Question

If (3k-1, k-2), (k, k -4) and (k-1, k-2) are collinear points. What is the value of K?

Answer 1

Hint:Assume the given points as: A(3k-1, k-2), B(k, k -4) and C(k-1, k-2). Find the slope of line segment AB and BC by using the formula: $slope=\dfrac{\Delta y}{\Delta x}=\dfrac{{{y}_{1}}-{{y}_{2}}}{{{x}_{1}}-{{x}_{2}}}$. Then equate the two slopes equal to each other and simplify the expression to get the answer.

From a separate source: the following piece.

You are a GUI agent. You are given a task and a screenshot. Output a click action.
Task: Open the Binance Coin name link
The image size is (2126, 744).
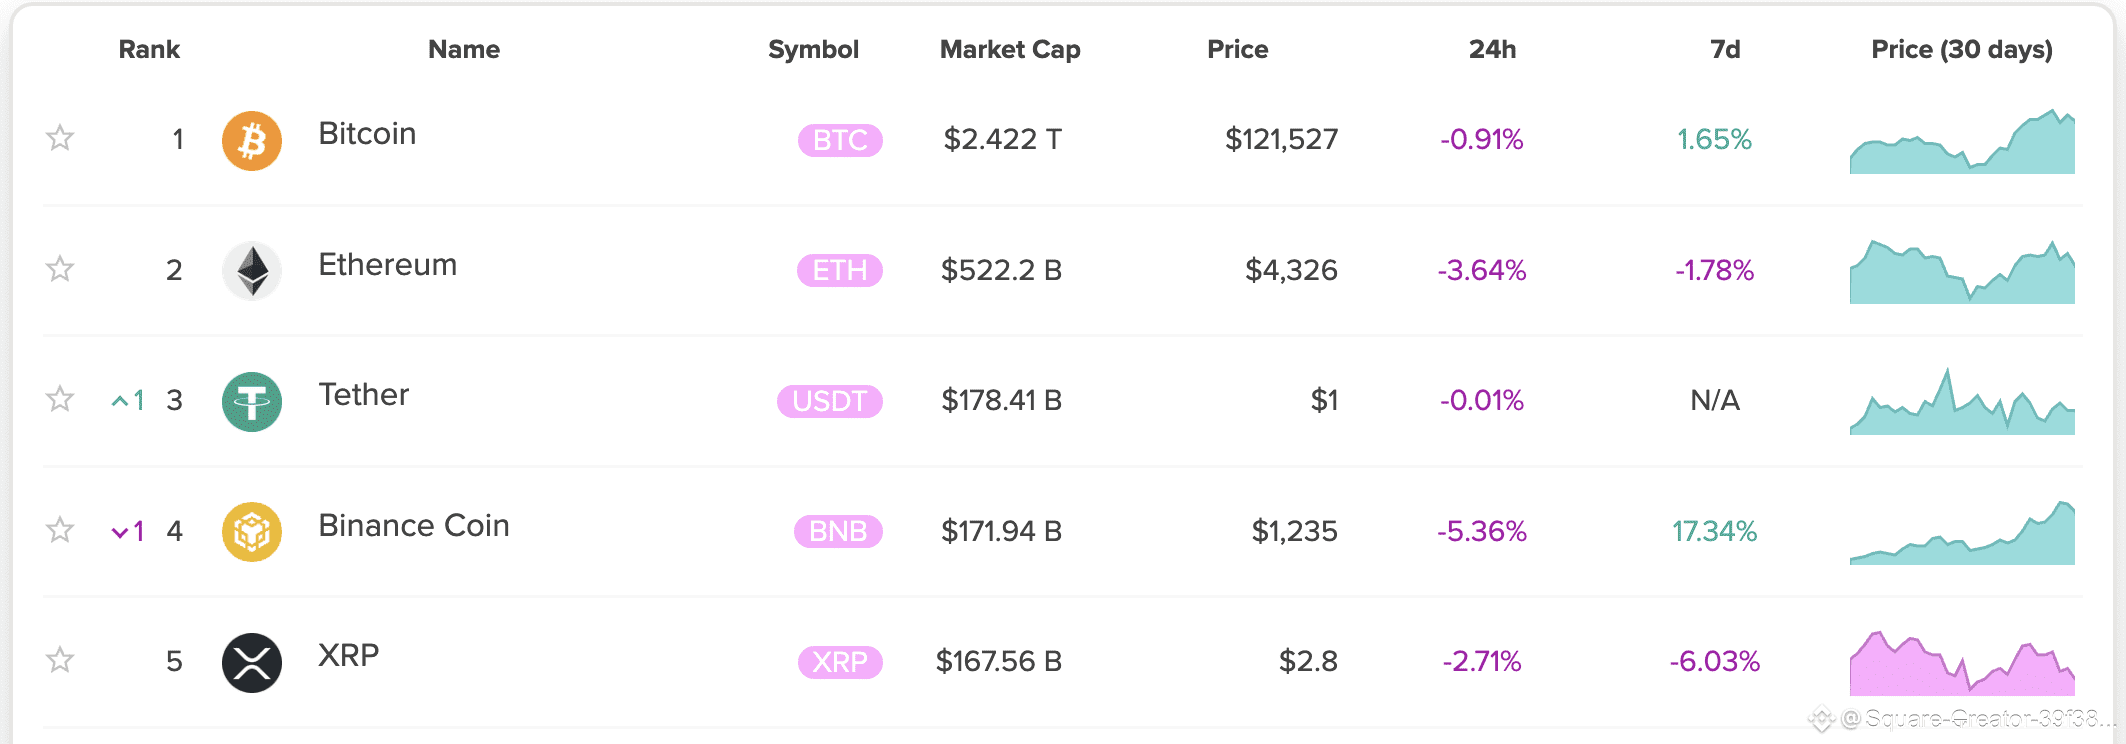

Complete step-by-step answer:
In geometry, collinear points are the set of points which lie on a single straight line.
Now, let us come to the question. We have been given that, (3k-1, k-2), (k, k -4) and (k-1, k-2) are collinear points. Let us assume these points as A, B and C respectively. Since, all the three points lie on the same line then their slopes must be equal. Therefore,
We know that, slope of line segment $\dfrac{\Delta y}{\Delta x}=\dfrac{{{y}_{1}}-{{y}_{2}}}{{{x}_{1}}-{{x}_{2}}}$
For the line segment AB, assuming:
$\begin{align}
  & {{x}_{1}}=k,\text{ }{{x}_{2}}=3k-1 \\
 & {{y}_{1}}=k-4,\text{ }{{y}_{2}}=k-2 \\
\end{align}$
$\therefore $ Slope of line segment AB $=\dfrac{k-4-(k-2)}{k-(3k-1)}=\dfrac{-2}{1-2k}$
Now, for the line segment BC, assuming:
$\begin{align}
  & {{x}_{1}}=k,\text{ }{{x}_{2}}=k-1 \\
 & {{y}_{1}}=k-4,\text{ }{{y}_{2}}=k-2 \\
\end{align}$
$\therefore $ Slope of line segment BC \[=\dfrac{K-4-(k-2)}{k-(k-1)}=\dfrac{-2}{1}\]
On equating the slopes of AB and BC equal to each other, we get,
$\dfrac{-2}{1-2k}=\dfrac{-2}{1}$
By cross-multiplication, we get,
$\begin{align}
  & -2=-2+4k \\
 & \Rightarrow 4k=-2+2 \\
 & \Rightarrow 4k=0 \\
 & \Rightarrow k=0 \\
\end{align}$
Now, let us check, what happens when we substitute (k = 0) in the above points A, B and C?
The three points become A(-1, -2), B(0, -4) and C(-1, -2). Here, we can see that points A and C become the same. Therefore, we have only two points, A and B. We know that the two points are always collinear. Therefore, the conclusion is that the given points are always collinear for (k = 0).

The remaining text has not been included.